Dennoch trauen ihm die Verantwortlichen beim Deutschen Handball-Bund fast Übermenschliches zu.

„Er ist visionär, er ist deutschsprachig, er ist erfolgreich“, sagte Vize-Präsident Bob Hanning bei SPORT1. „Außerdem war er schon Nationaltrainer, er kennt die Situation.
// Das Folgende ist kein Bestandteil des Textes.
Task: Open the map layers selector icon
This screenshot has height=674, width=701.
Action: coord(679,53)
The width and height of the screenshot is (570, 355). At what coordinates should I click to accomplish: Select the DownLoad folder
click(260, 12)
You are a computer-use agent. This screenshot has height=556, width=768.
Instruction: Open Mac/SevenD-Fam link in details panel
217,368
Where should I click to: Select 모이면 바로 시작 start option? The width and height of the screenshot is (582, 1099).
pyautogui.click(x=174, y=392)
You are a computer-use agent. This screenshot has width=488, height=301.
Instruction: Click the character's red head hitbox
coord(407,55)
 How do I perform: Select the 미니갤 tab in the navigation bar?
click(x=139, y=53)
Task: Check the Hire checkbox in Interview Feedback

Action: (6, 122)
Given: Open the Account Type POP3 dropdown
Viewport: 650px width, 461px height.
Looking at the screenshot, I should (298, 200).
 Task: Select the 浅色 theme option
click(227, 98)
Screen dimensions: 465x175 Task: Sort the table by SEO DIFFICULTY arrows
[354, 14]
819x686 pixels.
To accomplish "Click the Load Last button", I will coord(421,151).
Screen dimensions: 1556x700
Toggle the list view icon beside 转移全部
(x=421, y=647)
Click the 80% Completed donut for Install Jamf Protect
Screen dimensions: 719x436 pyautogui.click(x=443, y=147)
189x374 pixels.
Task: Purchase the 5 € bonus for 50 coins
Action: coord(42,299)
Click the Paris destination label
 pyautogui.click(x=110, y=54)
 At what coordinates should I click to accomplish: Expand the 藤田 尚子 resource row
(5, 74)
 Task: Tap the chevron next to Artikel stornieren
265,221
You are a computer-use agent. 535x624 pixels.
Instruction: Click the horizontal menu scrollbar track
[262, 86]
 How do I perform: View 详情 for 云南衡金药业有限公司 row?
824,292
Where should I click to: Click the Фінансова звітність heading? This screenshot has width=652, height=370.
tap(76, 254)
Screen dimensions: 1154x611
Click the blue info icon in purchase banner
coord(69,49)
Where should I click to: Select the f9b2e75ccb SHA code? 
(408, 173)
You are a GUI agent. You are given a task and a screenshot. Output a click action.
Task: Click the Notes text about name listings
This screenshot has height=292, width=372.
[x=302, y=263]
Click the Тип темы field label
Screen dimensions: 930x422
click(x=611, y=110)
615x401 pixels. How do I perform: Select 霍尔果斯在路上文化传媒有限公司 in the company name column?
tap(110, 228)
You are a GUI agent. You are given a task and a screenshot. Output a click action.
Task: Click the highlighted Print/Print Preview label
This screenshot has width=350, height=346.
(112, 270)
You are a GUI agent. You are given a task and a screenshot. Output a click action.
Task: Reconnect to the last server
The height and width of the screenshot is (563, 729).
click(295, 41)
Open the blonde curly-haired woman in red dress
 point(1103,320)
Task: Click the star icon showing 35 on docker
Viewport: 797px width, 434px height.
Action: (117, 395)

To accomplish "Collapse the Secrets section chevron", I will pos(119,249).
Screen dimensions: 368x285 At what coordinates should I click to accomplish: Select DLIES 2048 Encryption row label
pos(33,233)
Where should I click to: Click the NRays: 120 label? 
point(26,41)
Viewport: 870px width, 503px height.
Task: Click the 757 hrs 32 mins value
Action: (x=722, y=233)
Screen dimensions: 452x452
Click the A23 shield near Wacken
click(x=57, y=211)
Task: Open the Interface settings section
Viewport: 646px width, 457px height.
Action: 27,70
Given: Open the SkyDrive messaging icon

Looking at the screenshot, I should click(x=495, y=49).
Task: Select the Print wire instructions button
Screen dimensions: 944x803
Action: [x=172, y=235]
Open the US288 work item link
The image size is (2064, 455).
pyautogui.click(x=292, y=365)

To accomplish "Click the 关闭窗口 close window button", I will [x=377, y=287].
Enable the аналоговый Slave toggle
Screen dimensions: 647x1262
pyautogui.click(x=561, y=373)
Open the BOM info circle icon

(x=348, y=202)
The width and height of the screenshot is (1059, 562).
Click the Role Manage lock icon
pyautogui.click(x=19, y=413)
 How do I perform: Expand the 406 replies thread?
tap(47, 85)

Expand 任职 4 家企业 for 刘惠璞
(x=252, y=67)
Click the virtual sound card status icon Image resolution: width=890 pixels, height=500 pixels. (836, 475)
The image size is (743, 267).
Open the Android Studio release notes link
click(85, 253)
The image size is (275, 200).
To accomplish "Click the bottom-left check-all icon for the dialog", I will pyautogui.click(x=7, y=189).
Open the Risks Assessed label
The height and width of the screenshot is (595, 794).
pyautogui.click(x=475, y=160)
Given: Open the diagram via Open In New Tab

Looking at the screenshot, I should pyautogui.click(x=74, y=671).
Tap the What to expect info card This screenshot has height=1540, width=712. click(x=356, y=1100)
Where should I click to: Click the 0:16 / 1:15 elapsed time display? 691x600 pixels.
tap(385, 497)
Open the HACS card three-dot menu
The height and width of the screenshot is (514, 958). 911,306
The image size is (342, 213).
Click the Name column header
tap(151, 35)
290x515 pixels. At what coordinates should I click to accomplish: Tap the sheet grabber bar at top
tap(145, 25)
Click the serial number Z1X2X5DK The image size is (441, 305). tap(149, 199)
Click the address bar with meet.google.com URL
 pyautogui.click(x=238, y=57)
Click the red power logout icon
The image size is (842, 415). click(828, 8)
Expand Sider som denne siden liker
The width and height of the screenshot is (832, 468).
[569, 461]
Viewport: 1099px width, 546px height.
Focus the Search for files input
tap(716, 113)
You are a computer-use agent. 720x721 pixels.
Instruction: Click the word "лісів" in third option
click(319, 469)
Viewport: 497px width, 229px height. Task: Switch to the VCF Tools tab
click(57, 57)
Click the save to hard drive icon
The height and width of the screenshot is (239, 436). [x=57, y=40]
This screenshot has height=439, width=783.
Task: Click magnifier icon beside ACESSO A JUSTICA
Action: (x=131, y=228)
Er ist Vorbild für die Jungen – und er schafft es sowohl, die Älteren zu motivieren als auch die Jungen zu integrieren.“

Im SPORT1-Interview spricht Sigurdsson über die Doppelbelastung, das neue Gesicht des DHB-Teams, die Wahl seines Co-Trainers und erklärt, wie er den deutschen Handball wieder an die Spitze führen will.

SPORT1: Herr Sigurdsson, wann haben Sie für sich die Entscheidung getroffen, den Posten als Bundestrainer anzunehmen?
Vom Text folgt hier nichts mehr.